THE PROBLEM: Take every line in the entries that includes the word "Information" and copy it.

(Stored data entries)
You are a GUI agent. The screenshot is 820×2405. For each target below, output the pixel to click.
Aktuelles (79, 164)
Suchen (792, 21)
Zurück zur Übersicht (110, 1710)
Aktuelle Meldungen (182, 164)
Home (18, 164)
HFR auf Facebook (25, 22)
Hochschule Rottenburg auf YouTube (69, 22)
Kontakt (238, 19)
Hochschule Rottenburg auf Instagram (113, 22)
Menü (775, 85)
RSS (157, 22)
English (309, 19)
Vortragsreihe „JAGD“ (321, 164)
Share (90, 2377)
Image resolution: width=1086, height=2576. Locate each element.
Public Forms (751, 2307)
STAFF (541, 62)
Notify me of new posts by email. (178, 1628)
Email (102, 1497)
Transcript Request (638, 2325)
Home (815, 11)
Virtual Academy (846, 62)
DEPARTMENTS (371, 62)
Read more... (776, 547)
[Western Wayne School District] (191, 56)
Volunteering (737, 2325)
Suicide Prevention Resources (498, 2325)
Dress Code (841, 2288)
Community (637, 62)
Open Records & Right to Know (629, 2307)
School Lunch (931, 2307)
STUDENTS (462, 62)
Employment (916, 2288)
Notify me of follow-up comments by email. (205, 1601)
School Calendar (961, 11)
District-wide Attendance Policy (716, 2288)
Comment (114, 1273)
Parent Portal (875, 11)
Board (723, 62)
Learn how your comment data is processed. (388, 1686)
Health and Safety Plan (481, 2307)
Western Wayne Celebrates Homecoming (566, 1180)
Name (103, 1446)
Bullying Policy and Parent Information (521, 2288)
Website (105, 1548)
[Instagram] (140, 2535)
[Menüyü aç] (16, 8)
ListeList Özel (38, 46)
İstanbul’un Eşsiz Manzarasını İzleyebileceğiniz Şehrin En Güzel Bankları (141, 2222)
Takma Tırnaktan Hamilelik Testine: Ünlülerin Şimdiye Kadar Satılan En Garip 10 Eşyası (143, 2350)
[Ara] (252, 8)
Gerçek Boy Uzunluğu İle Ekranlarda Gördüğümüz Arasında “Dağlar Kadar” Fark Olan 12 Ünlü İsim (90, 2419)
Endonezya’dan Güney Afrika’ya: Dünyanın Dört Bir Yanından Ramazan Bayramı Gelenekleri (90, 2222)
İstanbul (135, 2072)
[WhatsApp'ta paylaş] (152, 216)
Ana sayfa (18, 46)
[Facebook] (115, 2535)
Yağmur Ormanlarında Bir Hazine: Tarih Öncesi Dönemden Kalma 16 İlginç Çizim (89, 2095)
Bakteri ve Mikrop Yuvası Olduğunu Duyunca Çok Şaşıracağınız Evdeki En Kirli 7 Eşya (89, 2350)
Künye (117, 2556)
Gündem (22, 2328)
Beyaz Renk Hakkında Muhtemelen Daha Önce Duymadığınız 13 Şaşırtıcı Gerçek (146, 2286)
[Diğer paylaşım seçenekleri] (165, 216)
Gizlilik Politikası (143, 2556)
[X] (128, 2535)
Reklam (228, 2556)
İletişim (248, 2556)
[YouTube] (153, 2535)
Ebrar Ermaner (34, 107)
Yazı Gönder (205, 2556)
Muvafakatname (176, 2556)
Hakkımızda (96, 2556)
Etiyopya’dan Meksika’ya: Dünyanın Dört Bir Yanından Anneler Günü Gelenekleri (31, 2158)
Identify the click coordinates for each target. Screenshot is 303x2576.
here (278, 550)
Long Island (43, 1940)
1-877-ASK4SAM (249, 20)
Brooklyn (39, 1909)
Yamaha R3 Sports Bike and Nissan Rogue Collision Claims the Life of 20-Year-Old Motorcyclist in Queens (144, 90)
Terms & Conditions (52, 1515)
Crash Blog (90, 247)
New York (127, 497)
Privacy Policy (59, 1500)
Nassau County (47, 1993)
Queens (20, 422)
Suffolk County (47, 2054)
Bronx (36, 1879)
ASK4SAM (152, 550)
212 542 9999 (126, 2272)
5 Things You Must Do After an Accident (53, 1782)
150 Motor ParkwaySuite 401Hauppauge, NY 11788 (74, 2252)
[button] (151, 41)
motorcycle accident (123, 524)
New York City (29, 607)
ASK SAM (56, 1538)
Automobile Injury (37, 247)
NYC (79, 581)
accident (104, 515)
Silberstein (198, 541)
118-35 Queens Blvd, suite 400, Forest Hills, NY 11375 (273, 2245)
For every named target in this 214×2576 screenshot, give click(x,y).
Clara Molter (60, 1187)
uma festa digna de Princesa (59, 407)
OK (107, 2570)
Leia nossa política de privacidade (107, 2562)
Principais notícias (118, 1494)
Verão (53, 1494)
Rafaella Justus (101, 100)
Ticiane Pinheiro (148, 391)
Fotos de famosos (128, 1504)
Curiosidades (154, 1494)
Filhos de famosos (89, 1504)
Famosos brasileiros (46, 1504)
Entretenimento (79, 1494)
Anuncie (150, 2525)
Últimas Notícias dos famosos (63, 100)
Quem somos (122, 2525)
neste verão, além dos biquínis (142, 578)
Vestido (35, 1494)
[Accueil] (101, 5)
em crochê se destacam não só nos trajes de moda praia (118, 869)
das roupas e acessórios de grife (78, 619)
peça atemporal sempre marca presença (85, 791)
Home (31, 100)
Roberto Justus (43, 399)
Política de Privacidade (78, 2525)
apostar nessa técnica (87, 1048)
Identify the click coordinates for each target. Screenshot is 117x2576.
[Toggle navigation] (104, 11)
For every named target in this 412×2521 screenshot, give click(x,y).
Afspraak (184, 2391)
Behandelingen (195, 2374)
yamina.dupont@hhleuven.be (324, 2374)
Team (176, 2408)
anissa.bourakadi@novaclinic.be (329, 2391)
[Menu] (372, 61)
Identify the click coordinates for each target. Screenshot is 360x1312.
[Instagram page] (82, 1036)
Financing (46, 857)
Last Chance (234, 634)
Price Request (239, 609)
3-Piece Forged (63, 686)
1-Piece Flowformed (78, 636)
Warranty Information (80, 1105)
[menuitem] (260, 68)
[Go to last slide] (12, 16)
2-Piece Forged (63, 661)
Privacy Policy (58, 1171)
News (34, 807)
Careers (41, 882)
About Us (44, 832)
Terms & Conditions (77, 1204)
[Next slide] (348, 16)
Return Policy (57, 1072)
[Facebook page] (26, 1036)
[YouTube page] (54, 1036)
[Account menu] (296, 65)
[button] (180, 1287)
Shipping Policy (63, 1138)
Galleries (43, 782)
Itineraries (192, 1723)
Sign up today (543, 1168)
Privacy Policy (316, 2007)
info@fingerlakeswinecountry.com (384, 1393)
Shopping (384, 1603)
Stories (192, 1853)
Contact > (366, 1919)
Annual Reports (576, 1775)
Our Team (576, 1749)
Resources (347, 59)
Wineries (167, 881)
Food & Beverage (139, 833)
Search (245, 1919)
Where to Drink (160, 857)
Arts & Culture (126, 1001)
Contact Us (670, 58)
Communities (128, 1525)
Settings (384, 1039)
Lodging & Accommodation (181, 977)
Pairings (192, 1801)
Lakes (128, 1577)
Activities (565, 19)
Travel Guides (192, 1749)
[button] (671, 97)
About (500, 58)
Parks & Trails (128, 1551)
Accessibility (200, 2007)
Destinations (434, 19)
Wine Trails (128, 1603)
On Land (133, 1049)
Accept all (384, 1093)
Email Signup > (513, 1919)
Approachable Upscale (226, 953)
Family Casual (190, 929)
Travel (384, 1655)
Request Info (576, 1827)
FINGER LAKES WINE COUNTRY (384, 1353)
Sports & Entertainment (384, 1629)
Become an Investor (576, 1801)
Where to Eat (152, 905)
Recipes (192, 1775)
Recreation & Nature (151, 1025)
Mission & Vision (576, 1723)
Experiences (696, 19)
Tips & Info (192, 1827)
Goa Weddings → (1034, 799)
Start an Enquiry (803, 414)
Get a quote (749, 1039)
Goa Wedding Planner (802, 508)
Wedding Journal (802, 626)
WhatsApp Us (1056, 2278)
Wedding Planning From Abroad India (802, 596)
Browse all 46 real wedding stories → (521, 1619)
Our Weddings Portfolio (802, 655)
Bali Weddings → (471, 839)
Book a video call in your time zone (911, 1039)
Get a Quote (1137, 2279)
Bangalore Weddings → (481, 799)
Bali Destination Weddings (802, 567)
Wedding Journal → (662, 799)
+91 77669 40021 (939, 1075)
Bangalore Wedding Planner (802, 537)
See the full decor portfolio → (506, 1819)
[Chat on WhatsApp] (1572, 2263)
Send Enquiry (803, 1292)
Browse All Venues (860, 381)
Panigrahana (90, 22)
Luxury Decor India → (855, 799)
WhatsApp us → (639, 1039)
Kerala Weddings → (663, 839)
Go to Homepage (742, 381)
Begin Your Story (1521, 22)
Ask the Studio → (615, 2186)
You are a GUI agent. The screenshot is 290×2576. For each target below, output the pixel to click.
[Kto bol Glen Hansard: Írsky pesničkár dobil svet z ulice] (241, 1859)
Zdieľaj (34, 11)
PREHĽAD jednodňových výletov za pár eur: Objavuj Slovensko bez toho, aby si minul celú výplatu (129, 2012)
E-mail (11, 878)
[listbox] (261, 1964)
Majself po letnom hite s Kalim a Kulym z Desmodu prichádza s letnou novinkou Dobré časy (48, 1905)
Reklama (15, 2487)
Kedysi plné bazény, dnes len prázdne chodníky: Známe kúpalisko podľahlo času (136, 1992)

FINISHED TASK:
Bullying Policy and Parent Information (521, 2288)
Warranty Information (80, 1105)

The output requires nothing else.